28 August, 2011

Taxing Times!

Fellow blogger Leann (http://crazyworld-leann.blogspot.com/) in a recent blog listed Warren Buffet’s  comments about taxation and the ‘need’ to tax the wealthy more highly,  as one of the items that she might blog about. Great minds think alike!  Even though the Atlantic Ocean and several thousand miles separate Leann and me,  I too was intending having a “rant” (or is it an informed debate?) about the same subject - taxation!
Warren Buffet

Buffet, consistently ranked amongst the world’s wealthiest people has called for higher taxes on the very wealthy. From what I understand and briefly seen whilst scanning Google and reading the Guardian he has received short shrift from many in his native USA. But yet he is not alone in his views. There appears to be some kind of feeling or move that is more widely spread than the comments of one very rich man. At about the same time as Buffet was making his point a number of very wealthy French people said very much the same thing.
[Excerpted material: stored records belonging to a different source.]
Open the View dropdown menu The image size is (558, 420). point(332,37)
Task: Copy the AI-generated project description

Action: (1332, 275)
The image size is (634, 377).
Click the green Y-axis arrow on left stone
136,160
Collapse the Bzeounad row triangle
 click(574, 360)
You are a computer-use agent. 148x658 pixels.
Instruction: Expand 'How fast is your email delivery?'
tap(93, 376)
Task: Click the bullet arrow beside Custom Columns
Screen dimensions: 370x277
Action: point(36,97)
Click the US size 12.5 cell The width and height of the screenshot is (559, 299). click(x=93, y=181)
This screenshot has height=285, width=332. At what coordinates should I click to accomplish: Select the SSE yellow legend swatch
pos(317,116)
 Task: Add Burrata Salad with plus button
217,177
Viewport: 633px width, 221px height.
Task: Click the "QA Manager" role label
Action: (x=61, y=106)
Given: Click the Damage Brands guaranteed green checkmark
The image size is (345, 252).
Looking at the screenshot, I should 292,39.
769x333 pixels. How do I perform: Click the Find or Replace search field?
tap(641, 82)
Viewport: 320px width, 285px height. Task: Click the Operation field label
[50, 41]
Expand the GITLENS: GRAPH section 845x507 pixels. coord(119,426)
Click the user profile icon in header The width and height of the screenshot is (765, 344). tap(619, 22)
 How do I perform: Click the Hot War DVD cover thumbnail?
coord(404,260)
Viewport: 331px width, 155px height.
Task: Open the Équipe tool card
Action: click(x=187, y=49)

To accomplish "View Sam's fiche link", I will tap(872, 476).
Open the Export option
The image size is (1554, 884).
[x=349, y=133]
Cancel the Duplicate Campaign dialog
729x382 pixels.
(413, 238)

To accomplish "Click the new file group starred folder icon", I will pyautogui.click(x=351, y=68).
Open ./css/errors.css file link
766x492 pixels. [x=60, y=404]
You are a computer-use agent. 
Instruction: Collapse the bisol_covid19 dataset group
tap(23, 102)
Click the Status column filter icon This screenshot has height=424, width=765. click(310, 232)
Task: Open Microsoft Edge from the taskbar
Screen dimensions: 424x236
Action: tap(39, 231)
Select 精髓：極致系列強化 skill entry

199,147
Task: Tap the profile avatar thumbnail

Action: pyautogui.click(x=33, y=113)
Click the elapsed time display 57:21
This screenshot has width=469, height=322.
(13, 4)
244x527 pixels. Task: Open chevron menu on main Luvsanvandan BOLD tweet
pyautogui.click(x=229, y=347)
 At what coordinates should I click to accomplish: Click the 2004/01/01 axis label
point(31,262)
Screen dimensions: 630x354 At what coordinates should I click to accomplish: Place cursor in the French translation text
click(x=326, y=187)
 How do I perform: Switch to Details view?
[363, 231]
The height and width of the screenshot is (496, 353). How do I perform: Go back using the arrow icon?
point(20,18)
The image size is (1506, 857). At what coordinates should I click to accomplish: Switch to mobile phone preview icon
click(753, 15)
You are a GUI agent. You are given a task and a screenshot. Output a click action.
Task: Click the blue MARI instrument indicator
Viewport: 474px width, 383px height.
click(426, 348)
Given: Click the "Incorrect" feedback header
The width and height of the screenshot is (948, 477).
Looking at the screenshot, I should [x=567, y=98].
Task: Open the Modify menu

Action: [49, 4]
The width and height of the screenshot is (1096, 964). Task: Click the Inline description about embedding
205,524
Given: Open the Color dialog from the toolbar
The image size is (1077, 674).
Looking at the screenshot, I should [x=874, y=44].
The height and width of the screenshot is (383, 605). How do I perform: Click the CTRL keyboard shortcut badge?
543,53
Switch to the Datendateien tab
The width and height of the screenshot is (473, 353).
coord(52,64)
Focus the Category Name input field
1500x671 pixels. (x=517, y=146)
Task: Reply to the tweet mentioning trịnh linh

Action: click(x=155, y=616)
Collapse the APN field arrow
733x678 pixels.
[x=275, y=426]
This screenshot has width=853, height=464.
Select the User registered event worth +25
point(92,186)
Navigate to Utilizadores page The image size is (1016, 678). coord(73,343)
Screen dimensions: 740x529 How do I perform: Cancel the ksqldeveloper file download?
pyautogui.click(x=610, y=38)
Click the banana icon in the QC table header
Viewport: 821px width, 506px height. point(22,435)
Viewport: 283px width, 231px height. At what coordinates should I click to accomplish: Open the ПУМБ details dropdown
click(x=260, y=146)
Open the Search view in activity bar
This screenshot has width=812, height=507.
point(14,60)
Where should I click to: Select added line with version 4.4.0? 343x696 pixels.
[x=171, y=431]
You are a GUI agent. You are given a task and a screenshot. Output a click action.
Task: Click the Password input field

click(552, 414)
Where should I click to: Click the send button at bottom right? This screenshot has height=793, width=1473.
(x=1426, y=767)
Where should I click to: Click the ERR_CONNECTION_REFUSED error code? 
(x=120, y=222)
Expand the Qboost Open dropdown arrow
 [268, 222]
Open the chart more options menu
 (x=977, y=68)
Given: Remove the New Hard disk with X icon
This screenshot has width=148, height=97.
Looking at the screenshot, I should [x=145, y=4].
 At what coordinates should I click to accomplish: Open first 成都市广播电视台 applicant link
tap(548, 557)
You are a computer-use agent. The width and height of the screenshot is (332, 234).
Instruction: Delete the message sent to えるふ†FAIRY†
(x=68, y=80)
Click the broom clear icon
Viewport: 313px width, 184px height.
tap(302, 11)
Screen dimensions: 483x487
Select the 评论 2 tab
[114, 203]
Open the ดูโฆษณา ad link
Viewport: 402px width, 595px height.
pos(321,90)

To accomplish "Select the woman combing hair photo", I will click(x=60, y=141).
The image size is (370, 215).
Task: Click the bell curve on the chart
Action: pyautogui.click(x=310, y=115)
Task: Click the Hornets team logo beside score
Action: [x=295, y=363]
And in this morning’s paper I read that our Chancellor, George Osborne is intent on ensuring that everyone, especially the wealthy, pay their due tax. Osborne focuses on the very wealthy who “shelter their wealth in the tax haven of Switzerland” and “warns top earners who attempt to avoid tax that the government will find you and your money.”

The comments that Buffet and Osborne make, are, of course,  rather different. Buffet is, I understand, arguing for more tax to be imposed on the very wealthy whilst Osborne is making the point that people avoiding paying their due tax, whatever it is, should be brought to justice. This tax is a “taxing subject” so perhaps I should set out my basic premises!
Oliver Wendell Holmes

That great American, Oliver Wendell Holmes, a member of the US Supreme Court famously said that "tax is the price we pay for a civilized society" –and all of us pay some form of tax to enable governments to provide the amenities and actions that the society desires. These may vary from society to society but might include roads, guns, policemen, aid to foreign countries, hospitals, schools, soldiers, waste collection – whatever. If we don’t pay taxes, goes the argument, then these desired services might not be provided. Now there may be many views on this – indeed there are, for example in the UK  there currently rages a debate about the role, for example of private enterprise in the provision of many services – especially the NHS - but essentially that is what taxation is about – everyone making a contribution according to their means towards the general good. It is, however, rather more complex than this. Individuals in societies might argue about what is appropriate for taxation to fund and what private individuals or bodies should fund. We might dispute what is a fair level of taxation – indeed, this seems to be the point being made by Buffet. Or we might have quasi-political arguments about the role of the state and that of the responsibilities of the individual – a factor which is at the root of many of the current  debates in the USA  about Obama’s introduction of health care proposals  or in the UK about  social services spending and the welfare state. In the final analysis, however, these complex considerations do not detract from the general fact that we pay tax to fund the things that we desire and value as a society.
Eric Pickles

The whole thing is a mine field, however. A couple of weeks ago one of the UK’s most ridiculed  (and by many reviled) politicians Eric Pickles  (he is the “Communities Secretary” – whatever that is) opposed a proposal to introduce what is called a “Mansion Tax” whereby properties valued in excess of a million pounds are subject to a tax.  When I read Pickles’ comments I was incandescent! I did not object to his opposition to the tax – that was very predictable but rather his reasons. He said: "We as a Government have got to understand that middle-class families put a lot into this country and don't take a lot out.....People will suddenly find themselves in a mansion and they hadn't realised it was a mansion....I like people to keep more in their pockets for their family."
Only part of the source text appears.